◆ **WORK TO COMPLETE**
Read through the lines below and copy the ones holding the string "agent".

◆ **RECORDS TO USE**
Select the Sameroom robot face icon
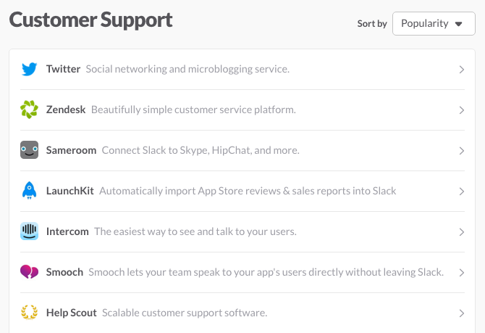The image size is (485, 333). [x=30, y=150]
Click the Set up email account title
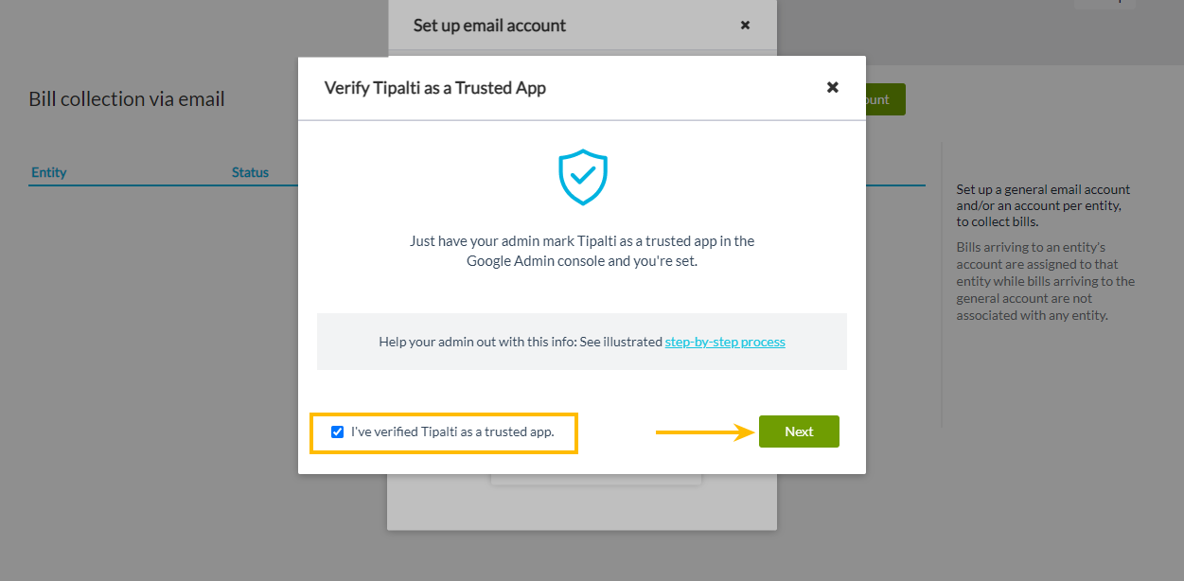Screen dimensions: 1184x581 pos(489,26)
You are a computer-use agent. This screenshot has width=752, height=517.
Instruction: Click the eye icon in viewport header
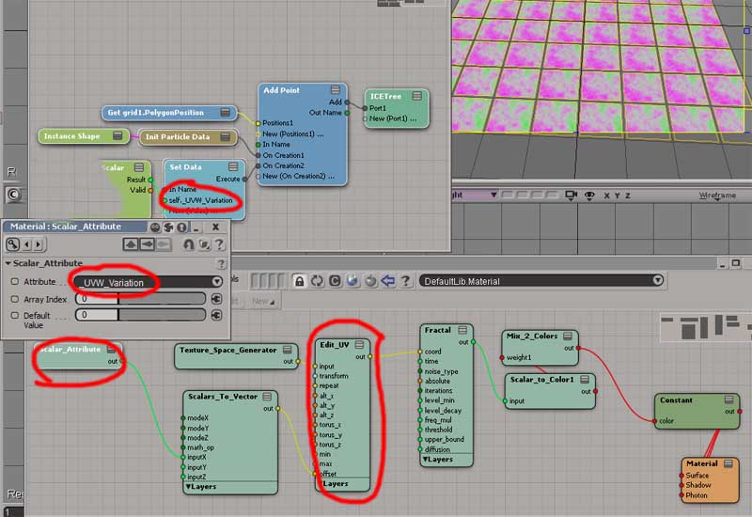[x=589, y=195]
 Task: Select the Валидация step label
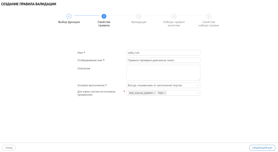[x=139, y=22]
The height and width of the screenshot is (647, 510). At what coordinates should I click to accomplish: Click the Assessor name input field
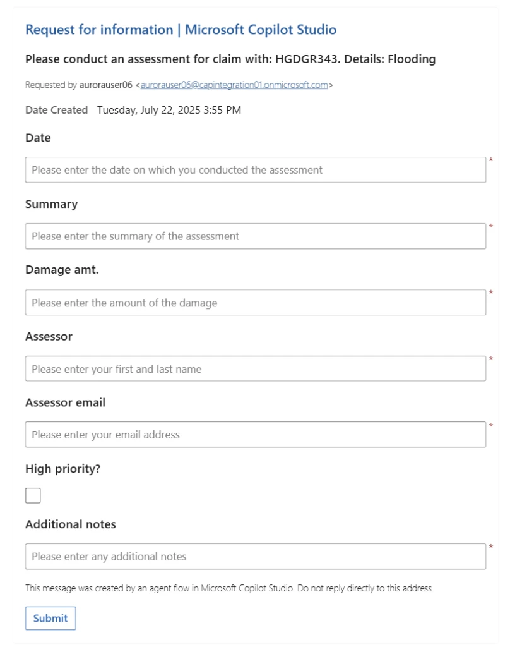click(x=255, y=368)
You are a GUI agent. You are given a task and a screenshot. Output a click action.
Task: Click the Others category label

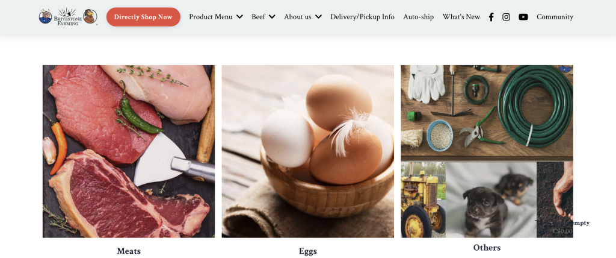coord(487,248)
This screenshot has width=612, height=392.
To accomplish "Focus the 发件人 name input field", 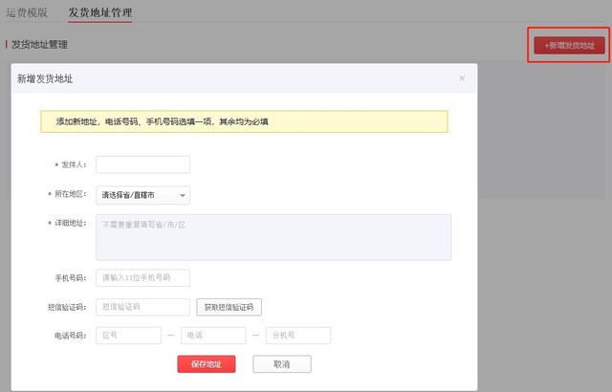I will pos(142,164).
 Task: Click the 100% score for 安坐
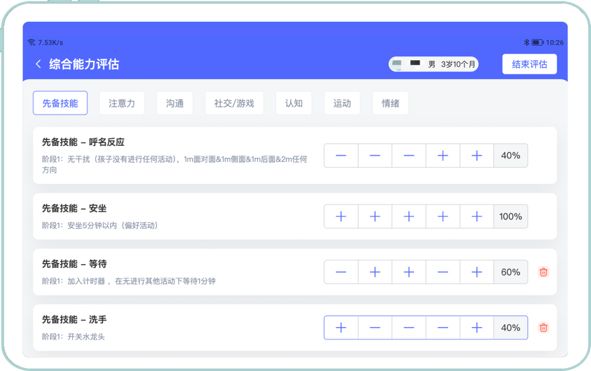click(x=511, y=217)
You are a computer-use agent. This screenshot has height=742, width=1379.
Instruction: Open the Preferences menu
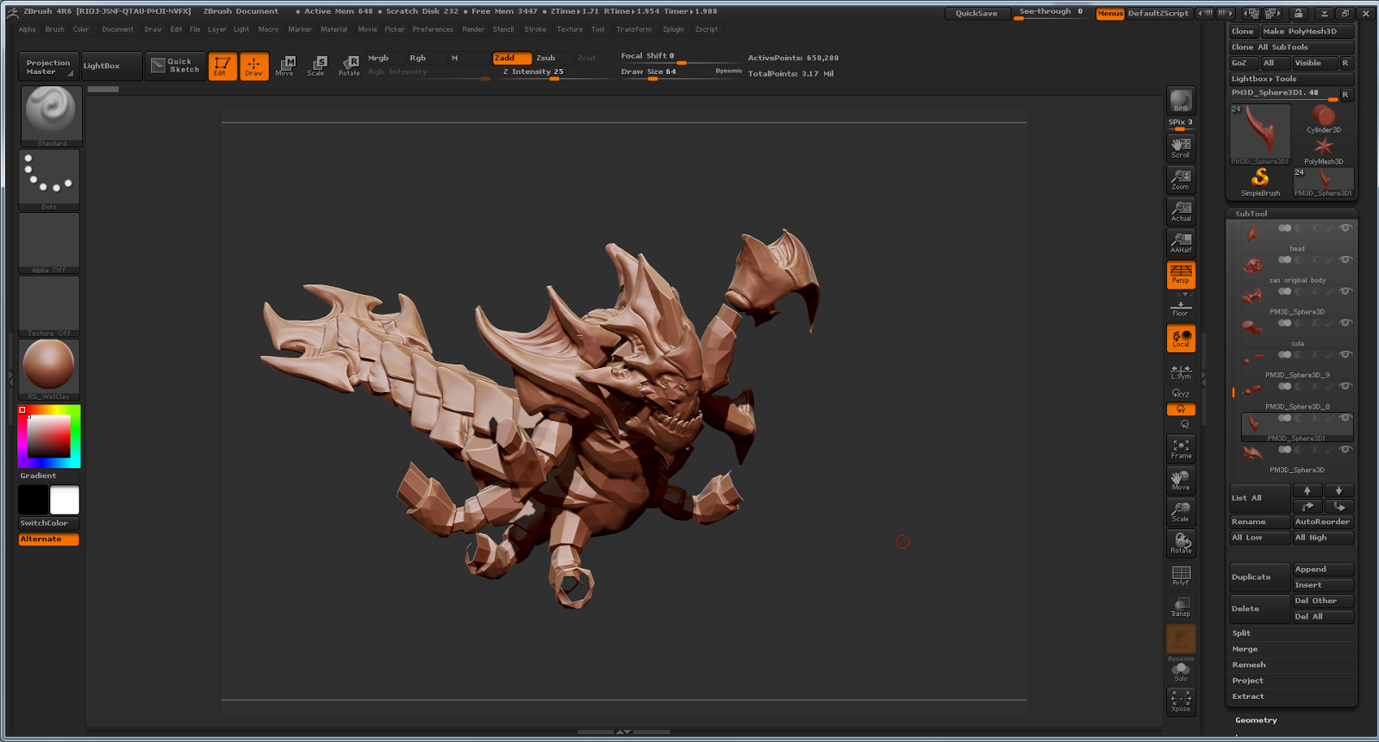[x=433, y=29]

* * *

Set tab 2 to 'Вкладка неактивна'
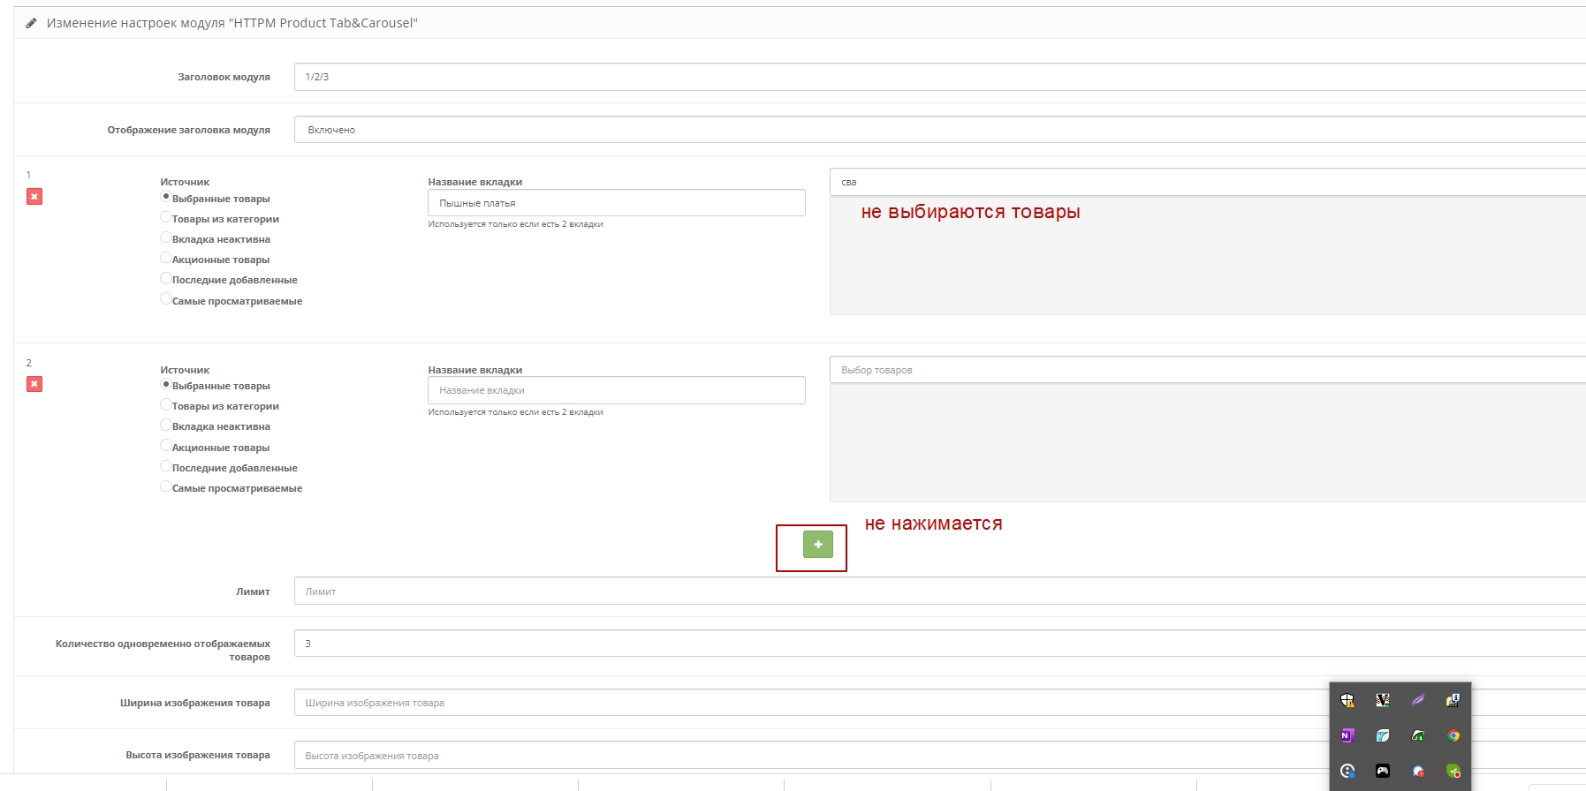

--

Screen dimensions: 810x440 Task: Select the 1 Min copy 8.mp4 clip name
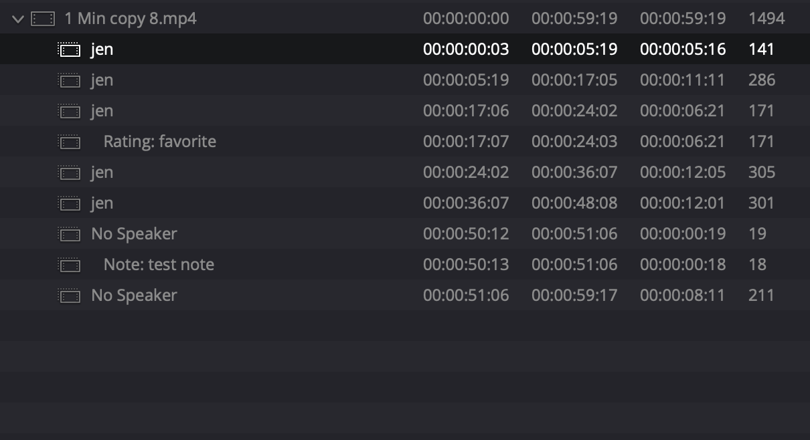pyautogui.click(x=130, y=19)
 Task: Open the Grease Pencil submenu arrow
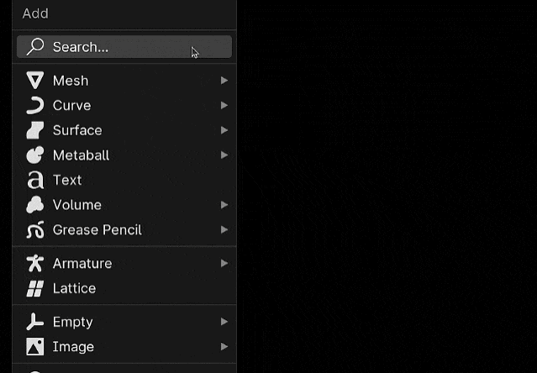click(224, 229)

◆ **SOLUTION**
You are a computer-use agent. This screenshot has width=752, height=517.
You are a GUI agent. You are given a task and a screenshot. Output a click action.
You are a computer-use agent. This screenshot has height=742, width=1379.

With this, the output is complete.